──────── Supplied information
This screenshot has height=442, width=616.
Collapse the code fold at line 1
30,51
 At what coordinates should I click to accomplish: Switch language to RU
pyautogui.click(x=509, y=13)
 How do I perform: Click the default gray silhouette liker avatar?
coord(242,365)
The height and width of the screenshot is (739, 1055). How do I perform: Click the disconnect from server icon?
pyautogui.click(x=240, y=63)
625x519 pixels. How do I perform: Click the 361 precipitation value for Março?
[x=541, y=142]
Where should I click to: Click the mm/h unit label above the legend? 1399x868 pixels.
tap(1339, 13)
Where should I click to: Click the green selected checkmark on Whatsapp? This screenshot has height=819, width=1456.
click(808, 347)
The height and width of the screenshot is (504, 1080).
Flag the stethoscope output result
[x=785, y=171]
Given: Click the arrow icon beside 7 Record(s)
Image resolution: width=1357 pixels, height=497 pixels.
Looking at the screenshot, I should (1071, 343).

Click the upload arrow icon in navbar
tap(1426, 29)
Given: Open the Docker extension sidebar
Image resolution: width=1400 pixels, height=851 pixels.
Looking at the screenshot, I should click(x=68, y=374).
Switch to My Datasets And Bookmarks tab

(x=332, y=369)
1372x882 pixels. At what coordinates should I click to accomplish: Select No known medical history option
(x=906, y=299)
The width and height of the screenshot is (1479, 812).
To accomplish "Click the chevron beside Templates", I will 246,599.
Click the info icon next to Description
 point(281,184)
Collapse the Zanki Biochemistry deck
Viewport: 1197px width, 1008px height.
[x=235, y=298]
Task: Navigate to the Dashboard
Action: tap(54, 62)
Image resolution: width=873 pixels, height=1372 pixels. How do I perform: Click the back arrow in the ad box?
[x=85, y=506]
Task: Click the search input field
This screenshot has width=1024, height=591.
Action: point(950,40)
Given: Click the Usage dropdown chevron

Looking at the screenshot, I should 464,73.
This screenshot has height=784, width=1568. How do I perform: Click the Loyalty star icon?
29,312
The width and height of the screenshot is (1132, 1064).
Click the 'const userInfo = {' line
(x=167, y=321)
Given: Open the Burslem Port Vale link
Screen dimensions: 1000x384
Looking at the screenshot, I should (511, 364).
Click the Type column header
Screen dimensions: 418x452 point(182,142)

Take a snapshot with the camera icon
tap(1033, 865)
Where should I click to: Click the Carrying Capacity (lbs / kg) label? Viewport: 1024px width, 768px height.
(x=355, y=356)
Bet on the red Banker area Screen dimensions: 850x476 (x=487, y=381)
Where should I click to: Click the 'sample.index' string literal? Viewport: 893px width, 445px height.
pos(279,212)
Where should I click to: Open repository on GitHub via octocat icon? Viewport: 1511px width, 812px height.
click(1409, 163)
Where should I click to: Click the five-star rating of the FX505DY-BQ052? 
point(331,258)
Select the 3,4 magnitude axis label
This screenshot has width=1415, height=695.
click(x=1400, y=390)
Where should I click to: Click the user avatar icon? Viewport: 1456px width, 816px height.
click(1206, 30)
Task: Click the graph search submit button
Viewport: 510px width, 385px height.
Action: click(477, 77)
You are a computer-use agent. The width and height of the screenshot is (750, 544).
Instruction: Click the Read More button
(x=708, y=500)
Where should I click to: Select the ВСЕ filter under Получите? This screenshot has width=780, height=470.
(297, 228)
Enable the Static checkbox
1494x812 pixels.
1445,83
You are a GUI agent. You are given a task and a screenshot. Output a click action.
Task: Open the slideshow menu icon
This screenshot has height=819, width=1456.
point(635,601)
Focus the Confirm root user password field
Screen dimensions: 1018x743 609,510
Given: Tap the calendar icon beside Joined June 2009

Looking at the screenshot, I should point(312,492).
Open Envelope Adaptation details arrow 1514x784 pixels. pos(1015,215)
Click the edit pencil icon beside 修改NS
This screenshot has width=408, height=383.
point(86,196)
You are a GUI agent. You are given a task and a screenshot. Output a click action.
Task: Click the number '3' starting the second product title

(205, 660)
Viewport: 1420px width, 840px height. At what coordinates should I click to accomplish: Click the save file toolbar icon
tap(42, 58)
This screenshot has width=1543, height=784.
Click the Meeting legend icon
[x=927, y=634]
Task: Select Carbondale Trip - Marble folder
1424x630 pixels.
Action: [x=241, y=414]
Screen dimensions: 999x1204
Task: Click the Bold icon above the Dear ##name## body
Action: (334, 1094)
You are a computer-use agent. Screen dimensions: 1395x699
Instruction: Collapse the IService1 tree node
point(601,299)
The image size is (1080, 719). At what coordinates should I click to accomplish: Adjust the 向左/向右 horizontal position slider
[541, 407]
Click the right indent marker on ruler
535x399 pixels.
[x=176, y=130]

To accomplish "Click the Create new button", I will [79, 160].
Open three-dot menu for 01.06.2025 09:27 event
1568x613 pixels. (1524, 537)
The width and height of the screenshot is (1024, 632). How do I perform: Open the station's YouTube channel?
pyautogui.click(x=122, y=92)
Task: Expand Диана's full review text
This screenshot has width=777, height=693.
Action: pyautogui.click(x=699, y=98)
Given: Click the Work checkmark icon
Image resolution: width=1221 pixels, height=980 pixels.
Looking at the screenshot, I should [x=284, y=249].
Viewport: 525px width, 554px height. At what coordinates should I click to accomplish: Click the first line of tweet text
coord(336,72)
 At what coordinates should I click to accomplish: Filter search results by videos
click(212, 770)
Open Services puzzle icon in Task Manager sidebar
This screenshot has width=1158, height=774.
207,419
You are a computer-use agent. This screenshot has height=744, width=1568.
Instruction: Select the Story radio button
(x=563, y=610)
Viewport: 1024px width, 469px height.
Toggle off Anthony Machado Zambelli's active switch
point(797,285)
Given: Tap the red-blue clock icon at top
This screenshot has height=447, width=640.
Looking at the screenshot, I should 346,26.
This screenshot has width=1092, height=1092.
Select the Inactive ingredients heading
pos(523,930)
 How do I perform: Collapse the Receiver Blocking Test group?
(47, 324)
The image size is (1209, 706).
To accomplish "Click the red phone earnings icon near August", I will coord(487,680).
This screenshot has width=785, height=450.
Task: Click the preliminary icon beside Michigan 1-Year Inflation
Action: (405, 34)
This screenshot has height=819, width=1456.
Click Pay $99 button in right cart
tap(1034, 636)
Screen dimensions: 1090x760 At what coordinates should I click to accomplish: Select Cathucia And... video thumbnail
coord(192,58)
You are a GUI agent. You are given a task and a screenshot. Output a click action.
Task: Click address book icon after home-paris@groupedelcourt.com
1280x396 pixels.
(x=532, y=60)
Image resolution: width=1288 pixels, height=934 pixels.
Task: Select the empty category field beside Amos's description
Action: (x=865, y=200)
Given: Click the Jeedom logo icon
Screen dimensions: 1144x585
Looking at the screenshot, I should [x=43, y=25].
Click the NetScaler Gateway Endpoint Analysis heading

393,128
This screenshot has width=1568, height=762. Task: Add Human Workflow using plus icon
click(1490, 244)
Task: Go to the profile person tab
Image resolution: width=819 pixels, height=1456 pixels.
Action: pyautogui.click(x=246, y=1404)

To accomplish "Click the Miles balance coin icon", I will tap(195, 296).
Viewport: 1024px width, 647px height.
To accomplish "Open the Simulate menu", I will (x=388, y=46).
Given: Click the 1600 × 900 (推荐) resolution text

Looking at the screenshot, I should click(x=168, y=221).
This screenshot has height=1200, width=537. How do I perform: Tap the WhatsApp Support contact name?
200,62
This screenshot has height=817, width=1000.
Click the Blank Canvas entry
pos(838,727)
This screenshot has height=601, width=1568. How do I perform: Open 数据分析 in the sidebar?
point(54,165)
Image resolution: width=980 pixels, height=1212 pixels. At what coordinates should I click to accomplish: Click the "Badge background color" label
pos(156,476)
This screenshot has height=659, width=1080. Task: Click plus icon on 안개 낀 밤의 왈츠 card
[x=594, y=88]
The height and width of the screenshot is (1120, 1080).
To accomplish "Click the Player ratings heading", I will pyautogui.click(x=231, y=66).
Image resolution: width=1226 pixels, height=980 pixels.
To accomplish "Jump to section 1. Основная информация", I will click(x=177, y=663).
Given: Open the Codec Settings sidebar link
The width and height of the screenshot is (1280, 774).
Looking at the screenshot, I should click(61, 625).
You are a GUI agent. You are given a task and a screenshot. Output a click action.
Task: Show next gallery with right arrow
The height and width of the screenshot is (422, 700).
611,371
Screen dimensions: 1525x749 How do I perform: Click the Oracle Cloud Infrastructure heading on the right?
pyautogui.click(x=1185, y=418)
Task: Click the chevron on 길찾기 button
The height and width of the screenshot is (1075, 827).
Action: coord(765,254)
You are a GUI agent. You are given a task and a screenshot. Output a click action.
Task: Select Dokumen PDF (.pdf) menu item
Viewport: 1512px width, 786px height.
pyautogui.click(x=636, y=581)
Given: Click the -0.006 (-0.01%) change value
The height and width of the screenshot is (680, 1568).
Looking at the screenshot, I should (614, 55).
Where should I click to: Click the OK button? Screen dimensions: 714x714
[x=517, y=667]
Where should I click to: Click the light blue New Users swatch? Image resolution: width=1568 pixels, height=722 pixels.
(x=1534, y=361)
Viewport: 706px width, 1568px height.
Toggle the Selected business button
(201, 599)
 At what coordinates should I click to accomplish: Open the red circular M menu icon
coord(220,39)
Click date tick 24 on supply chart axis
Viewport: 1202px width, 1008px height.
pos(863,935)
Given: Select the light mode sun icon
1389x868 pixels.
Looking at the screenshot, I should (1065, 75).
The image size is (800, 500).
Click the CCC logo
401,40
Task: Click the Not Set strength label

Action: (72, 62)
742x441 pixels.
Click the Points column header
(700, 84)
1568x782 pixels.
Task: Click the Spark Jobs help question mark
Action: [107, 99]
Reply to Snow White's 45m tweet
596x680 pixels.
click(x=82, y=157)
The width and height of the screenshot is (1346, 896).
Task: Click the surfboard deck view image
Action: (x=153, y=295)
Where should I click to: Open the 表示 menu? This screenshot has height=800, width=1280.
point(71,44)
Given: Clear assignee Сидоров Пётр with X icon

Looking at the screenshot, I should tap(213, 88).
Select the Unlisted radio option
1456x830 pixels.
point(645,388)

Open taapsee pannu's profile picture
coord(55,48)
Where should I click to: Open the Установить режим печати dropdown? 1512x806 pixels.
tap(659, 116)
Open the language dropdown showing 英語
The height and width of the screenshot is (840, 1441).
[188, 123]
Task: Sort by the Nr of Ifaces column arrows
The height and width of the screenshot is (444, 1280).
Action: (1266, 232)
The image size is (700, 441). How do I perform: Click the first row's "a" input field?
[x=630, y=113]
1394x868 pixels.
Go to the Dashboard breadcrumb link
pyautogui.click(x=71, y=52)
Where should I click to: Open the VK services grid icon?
────────────────
**What the exercise asks:** Copy out the rows verbatim, starting with the line that contains "Open taapsee pannu's profile picture" and going on through the line that contains "Action: (1266, 232)", both included.

**Solution to this problem:**
Open taapsee pannu's profile picture
coord(55,48)
Where should I click to: Open the Установить режим печати dropdown? 1512x806 pixels.
tap(659, 116)
Open the language dropdown showing 英語
The height and width of the screenshot is (840, 1441).
[188, 123]
Task: Sort by the Nr of Ifaces column arrows
The height and width of the screenshot is (444, 1280).
Action: (1266, 232)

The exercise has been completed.